In my finger, no less

305

It was a fly hook very much like this one, but I had attempted to debarb it, apparently unsuccessfully, for I drove it into the end of my first finger, with a sharp stab. Of course I went to pull it out, knowing all the while the barb stubb had caught, which it had.

So I cut it off my leader and gathered up a few random implements I hoped would be surgically useful, and shouted for my wife to come, give me a hand. And then it dawned on me a simple trick I had read about, over and over again, all my life:

You take some surgical sutures and loop them around the bend of the hook; then you push down on the eye of the hook and lift up sharply and undeniably. The hook pops right out.

Yeah!

Among my tools were some small needle-nosed piers. Just in case.
My wife approached and the phone rang. She got it. I dashed to the basement, holding my wounded paw in the air.

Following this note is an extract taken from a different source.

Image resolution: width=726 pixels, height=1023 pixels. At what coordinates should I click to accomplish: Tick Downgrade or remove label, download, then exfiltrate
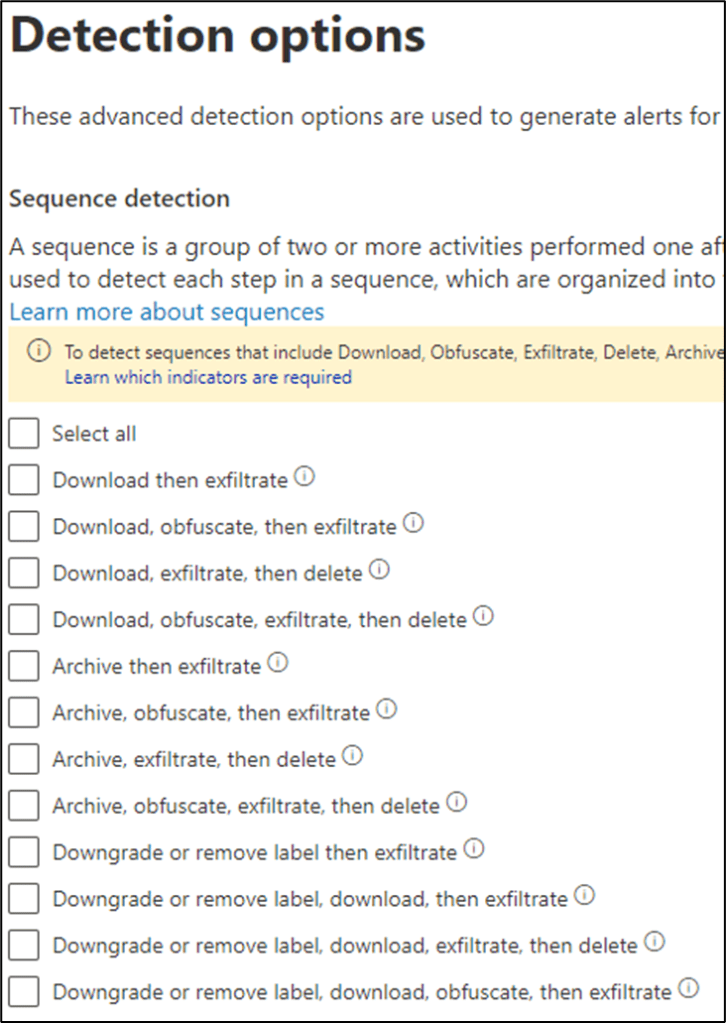[24, 898]
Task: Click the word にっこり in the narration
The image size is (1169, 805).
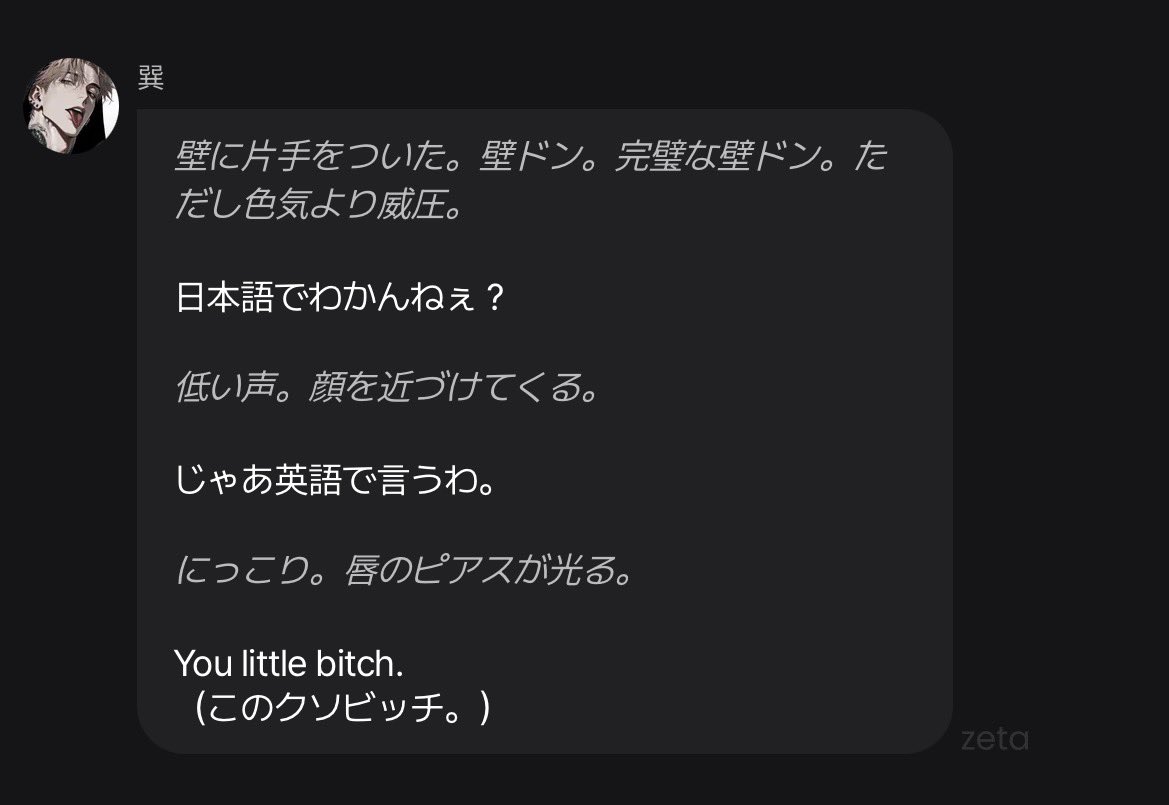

Where would I find sutures, or their equivalent? I thought of flyreel backing. But most of my flyreels were full of casting lines. I found one quickly, however, cut off some of the 30-lb dacron backing, and hurried upstairs. My wife was just getting off the phone.

I explained the untried, famous suture technique to her. She listened to me with her sweet little upturned face. She nodded comprehension. I handed her the makeshift sutures. She picked up the needlenosed pliers.

I looked at her incredulously.

"What are the pliers for?" I asked nicely.

"To remove the hook," she replied.

"No, no," I argued. "We are going to use the suture technique." Thought of the pliers made me weak in the knees.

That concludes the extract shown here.